Cooling-Induced Vortex Decay in Keplerian Disks
Jeffrey Fung, Tomohiro Ono

TL;DR
This paper investigates how radiative cooling influences vortex decay in protoplanetary disks, revealing that cooling timescales critically determine vortex longevity, with implications for observed disk asymmetries.
Contribution
It demonstrates that radiative cooling induces vortex decay in Keplerian disks and provides a predictive relation between cooling timescale and vortex lifetime.
Findings
Vortices decay faster when cooling time is comparable to vortex turnaround time.
Decay is slow in both isothermal and adiabatic limits, fastest at intermediate cooling times.

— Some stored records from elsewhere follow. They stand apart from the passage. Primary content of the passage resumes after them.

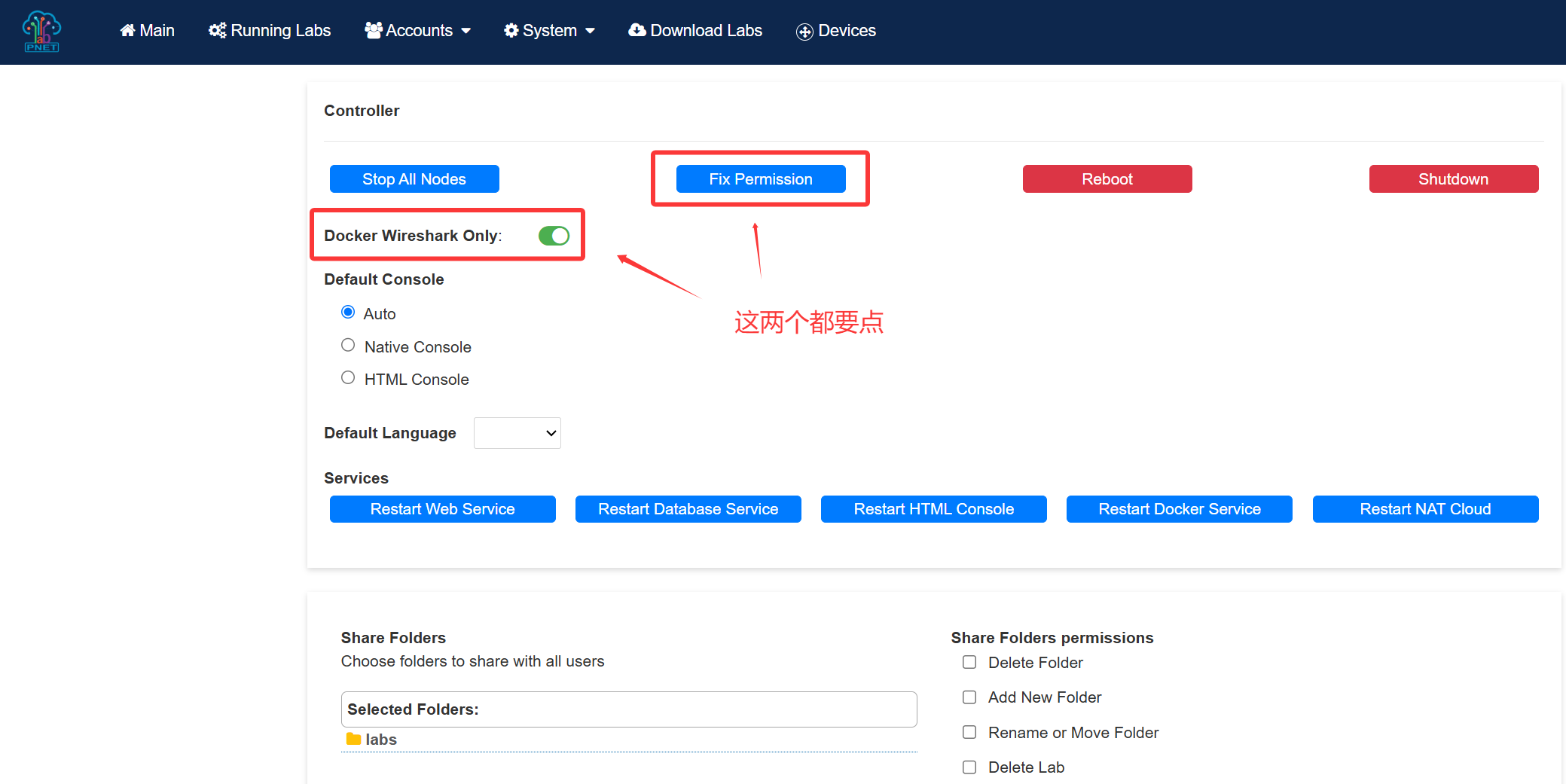The image size is (1566, 784).
Task: Expand the Accounts menu caret
Action: point(466,31)
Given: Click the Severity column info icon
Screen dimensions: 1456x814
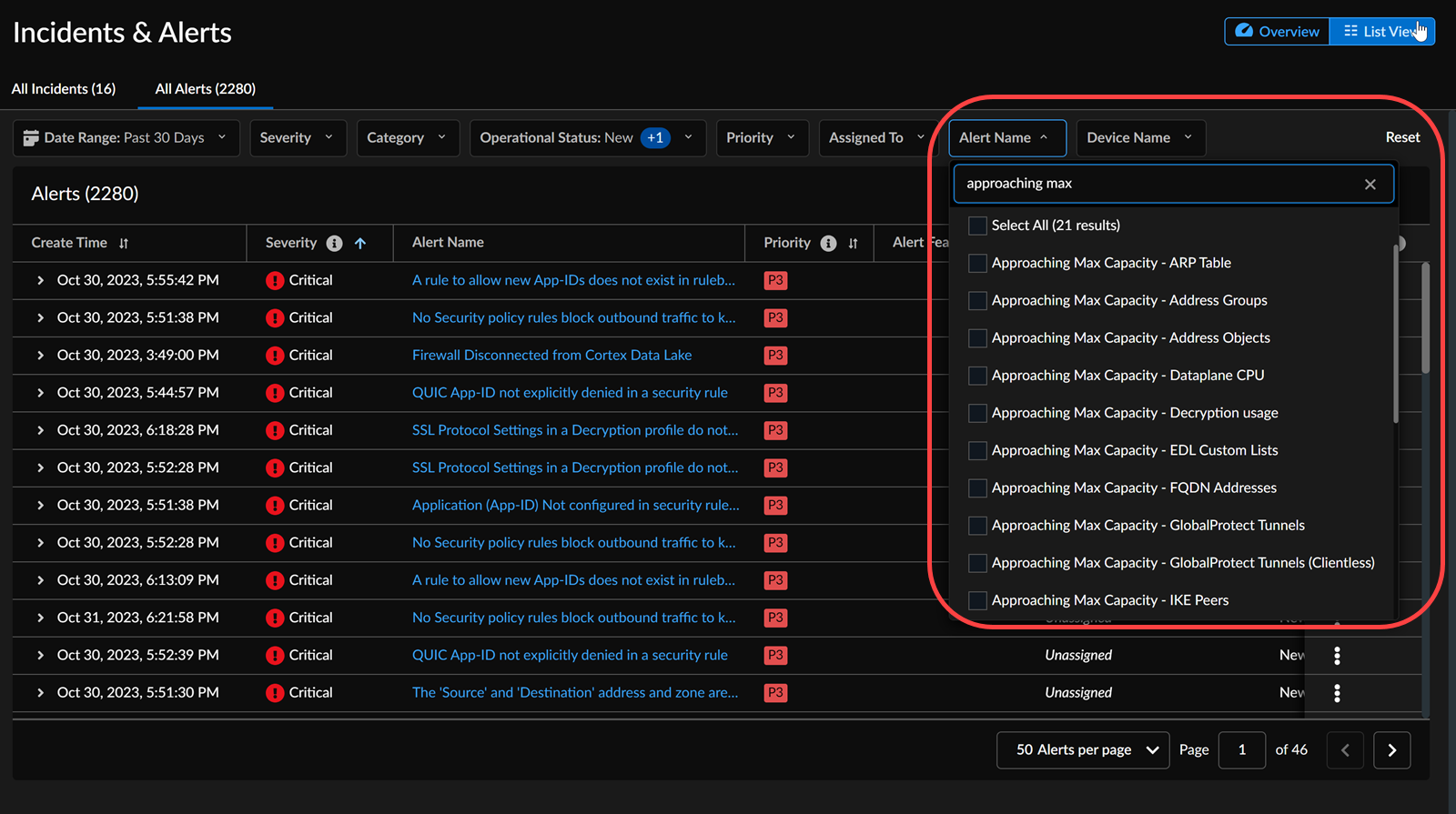Looking at the screenshot, I should (x=334, y=243).
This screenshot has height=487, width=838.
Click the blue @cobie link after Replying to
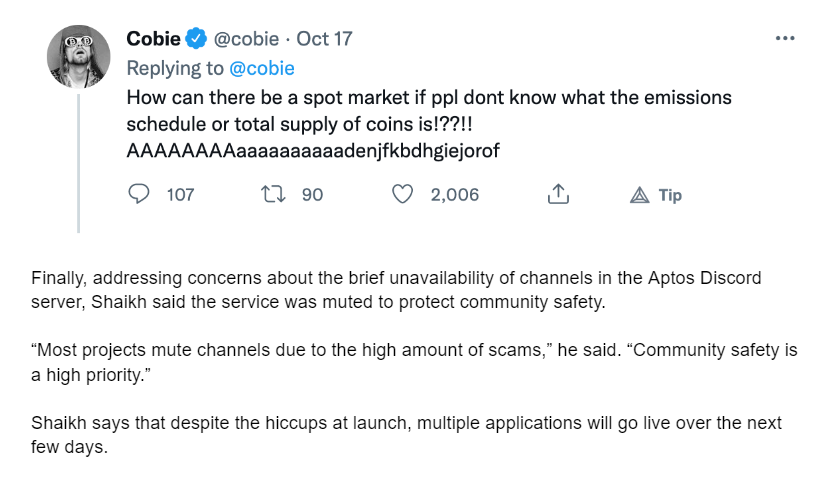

Vortices at tens of au may decay rapidly due to short cooling times relative to vortex timescales.
Abstract
Vortices are readily produced by hydrodynamical instabilities, such as the Rossby wave instability, in protoplanetary disks. However, large-scale asymmetries indicative of dust-trapping vortices are uncommon in sub-millimeter continuum observations. One possible explanation is that vortices have short lifetimes. In this paper, we explore how radiative cooling can lead to vortex decay. Elliptical vortices in Keplerian disks go through adiabatic heating and cooling cycles. Radiative cooling modifies these cycles and generates baroclinicity that changes the potential vorticity of the vortex. We show that the net effect is typically a spin down, or decay, of the vortex for a sub-adiabatic radial stratification. We perform a series of two-dimensional shearing box simulations, varying the gas cooling (or relaxation) time, , and initial vortex strength. We measure the vortex…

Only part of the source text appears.